I didn't imply that the complete genome should be pasted into Gramps;
that would be silly and serve no genealogical purpose.
A haplogroup is a few bytes long, e.g. I1a1 or R1b1 (male) and H6 or L3
(female). If a male is I1a1, his son, brothers, father, and all male
predecessors in that line will have the same designation. If his
paternal uncle's grandson tests with a different haplogroup, that IS
There is consistency within the labs as far as designating what
genealogically relevant data results: just because one lab tests only Y
DNA and another tests mitichondrial, and another tests all the autosomal
chromosomes doesn't mean there isn't consistent reporting. Your
chromosome 11 is the same length as mine, and the centromere is in the
same position as mine. It has the same starting position and the same
ending position. So comparisons between individuals can be made.

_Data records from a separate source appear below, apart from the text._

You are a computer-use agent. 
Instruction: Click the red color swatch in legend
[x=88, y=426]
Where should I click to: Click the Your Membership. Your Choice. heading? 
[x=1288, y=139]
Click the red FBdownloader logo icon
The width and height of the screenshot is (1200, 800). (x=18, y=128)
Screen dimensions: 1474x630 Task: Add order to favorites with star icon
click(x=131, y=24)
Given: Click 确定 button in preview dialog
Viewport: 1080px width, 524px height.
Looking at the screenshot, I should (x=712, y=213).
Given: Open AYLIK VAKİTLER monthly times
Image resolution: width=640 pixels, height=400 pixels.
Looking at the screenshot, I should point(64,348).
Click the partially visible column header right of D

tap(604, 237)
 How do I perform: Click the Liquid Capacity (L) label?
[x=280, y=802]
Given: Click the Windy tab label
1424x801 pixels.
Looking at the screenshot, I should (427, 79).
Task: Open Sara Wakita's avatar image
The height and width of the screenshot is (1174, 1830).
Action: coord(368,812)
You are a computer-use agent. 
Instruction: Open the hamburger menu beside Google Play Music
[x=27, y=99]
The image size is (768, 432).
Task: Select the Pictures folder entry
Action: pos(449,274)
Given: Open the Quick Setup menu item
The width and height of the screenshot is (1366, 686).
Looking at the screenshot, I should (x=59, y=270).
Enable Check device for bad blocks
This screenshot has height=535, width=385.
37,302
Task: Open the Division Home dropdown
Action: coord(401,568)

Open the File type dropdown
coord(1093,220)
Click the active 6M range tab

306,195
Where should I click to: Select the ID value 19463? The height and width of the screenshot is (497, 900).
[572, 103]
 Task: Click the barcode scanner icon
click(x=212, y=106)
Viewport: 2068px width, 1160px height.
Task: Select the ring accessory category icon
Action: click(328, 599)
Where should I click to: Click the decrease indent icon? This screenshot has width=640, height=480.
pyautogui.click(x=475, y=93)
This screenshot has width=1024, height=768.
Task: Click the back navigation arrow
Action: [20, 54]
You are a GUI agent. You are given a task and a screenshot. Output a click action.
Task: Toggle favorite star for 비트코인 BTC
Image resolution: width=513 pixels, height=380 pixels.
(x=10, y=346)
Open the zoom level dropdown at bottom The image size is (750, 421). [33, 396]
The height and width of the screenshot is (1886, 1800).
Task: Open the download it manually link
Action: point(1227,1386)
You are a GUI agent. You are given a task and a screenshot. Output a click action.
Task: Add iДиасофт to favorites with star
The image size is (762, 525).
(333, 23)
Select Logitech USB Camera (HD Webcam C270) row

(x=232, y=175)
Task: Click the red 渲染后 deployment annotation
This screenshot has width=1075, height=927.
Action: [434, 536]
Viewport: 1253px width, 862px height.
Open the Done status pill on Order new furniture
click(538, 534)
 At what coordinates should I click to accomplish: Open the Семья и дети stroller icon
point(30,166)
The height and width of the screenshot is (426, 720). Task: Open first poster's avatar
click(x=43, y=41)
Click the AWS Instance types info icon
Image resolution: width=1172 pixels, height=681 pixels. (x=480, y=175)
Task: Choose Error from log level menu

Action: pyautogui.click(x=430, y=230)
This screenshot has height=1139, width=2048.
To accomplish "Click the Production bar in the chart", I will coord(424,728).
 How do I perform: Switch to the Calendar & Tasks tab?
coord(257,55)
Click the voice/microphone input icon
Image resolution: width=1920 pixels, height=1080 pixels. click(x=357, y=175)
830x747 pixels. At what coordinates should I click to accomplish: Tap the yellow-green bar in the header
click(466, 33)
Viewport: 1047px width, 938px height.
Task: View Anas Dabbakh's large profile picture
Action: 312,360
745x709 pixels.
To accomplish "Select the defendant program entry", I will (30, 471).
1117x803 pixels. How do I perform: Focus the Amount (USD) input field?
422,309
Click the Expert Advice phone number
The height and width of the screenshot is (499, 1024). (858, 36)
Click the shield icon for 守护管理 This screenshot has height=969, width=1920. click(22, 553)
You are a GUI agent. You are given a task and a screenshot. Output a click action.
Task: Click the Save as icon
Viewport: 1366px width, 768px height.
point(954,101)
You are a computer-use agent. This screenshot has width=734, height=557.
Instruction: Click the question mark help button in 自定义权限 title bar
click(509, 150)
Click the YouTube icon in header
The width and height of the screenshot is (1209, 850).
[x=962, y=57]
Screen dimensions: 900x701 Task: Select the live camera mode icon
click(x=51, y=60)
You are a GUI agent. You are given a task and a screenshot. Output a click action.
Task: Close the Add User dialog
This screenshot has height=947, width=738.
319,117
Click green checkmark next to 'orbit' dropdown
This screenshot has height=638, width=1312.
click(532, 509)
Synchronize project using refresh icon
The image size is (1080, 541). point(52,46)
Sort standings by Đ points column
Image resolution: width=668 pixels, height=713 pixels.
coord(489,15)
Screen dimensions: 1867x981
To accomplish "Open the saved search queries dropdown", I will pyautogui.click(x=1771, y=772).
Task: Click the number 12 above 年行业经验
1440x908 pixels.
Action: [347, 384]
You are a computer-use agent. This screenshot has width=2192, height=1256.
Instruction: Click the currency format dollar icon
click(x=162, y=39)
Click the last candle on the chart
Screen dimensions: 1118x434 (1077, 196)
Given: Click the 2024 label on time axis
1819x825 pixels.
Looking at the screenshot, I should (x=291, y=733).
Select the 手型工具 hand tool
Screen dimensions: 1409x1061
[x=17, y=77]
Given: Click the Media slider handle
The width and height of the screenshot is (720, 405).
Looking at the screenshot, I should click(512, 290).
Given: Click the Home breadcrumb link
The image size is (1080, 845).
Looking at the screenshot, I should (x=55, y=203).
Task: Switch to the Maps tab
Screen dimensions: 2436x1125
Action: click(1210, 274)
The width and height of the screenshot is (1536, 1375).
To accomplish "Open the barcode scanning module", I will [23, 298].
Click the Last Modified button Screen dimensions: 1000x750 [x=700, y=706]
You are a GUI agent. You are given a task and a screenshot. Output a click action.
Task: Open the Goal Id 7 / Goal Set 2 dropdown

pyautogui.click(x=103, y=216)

Here is an example of how a cousins DNA might compare to yours, turned
into a Python list from my CSV download:
['name redacted', '10', '51.7', '70.6', '18.9', '17.8']
['name redacted', '2', '12', '26.5', '14.5', '17.7']
['name redacted', '8', '12.6', '22', '9.4', '17.6']
['name redacted', '1', '116.8', '149.7', '32.9', '16.2']
Fisrst number is chromosome number; 2nd is starting point where person
matches you; 3rd is end point of match and 4th is length of match. all
of these are times 1 million. (# 5 is a different representation of #4).
Here is an example of how one person matches several others in his
database across chromosomes. The darker the area , the more people he
matches at those specific chromosome ranges which suggest additional
research into their genealogical connection. He did it in R and I am
currently trying to reproduce it in Python.
I can think of all kinds of reasons for including you geneaalogically
relevant DNA results with your family tree information. Thanks for
responses, and I hope they continue.